* Questions on the material *
A. In the Holland travel text, how many strips does it cost to travel one zone with a Strippen Card?
B. Resume the Holland travel text, picking up right after its last sentence.

* Document excerpt *
++++++

Dutch is the national language of Holland, however, English is spoken by almost everyone. In addition, many Dutch people speak German and / or French. The people in the province of Friesland speak Fries, in addition to Dutch. The Dutch outside this province do not understand this language.
One of the nice things about Holland is that the Dutch are relaxed about clothes. You wear what you feel good in, particularly in Amsterdam when an opera audience happily turns up in jeans and t-shirts; this is not to say you cannot dress up if you want. Men should bring a tie and women a skirt or dress if you plan to frequent fine dining establishments. Otherwise, feel free.
The network of roads and highways is very well developed in Holland. If traveling in a rental car or travel-van, be aware there is usually a toll for thoroughfares. Practical, fast and comfortable, the train is one of the best ways of getting about in Holland. Ticket prices vary according to the level of comfort. Please note that bus connections are often slower and more complicated, when covering long distances, than train connections. Taxis are prevalent in all urban areas.
The 'Strippen Card' is valid throughout the country for travel on buses, trams and subways. It is also valid on trains that travel within the city boundaries of Amsterdam, Rotterdam, Utrecht and The Hague / Zoetermeer. Holland has been divided into transportation zones with set tariffs. To travel one zone you have to pay two 'strips'. You pay an extra 'strip' for each subsequent zone. Within the same zone, you may change within a time limit mentioned on the back of the card. You can buy 'Strippen Cards' at railway stations, in post offices, department stores and tobacconists. You can also buy it on the tram or bus, but the price is quite a bit higher. If you visit Amsterdam, Rotterdam or The Hague for just one day, your best bet is a one-day travel card. This is valid on all public transportation. Day tickets are available from tram and bus drivers and at subway stations.
For police assistance, fire or ambulance emergencies, dial 112 anywhere in the country.

++++++

* Data listing *
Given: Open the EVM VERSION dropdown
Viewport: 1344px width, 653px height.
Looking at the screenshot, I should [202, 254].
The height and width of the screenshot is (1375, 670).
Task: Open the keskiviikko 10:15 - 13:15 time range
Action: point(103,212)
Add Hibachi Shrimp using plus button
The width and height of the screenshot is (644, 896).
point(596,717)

++++++

* Outputs for the tasks *
A. Two strips.

B.
Tourists covered by health insurance in their home country (with the exception of private patients) have the right to medical assistance in Holland in accordance with the Dutch health service, provided: care cannot be delayed until the patient returns to his/her country; an international insurance form or copy thereof is submitted to the doctor, chemist or hospital. It is important that the treatment costs be settled directly between the doctor, chemist or hospital involved and the foreign department of the ANOZ Health Service, based in Utrecht. For this reason, it is advisable to make several copies of your insurance policy before traveling. If the need arises, you will have a copy of the policy handy to prevent having to pay on the spot. Holland has reciprocal agreements with all EU countries and Morocco, Yugoslavia, Cape Verde, Tunisia, Turkey and Sweden. Tourists from a country with which Holland does not have an international agreement are urged to take out travel insurance before departure. Ifyou use medication, be sure to note the generic name of we recommend you pack a prescription in Latin.
The standard of health care is very high, with an unusually high proportion of national income devoted to public health. Certain medications may be brought into Holland provided you have a doctor's prescription.
For the record, trafficking in (importing or exporting), selling, producing and processing either hard or soft drugs are offences in Holland. The possession of soft drugs for personal use (up to 30 grams) is a summary, non-indictable offence. Coffee shops can sell soft drugs without being prosecuted, providing they observe strict rules. The aim of this policy is to prevent users of soft drugs from becoming marginalised and prevent users of soft drugs from being exposed to more harmful drugs.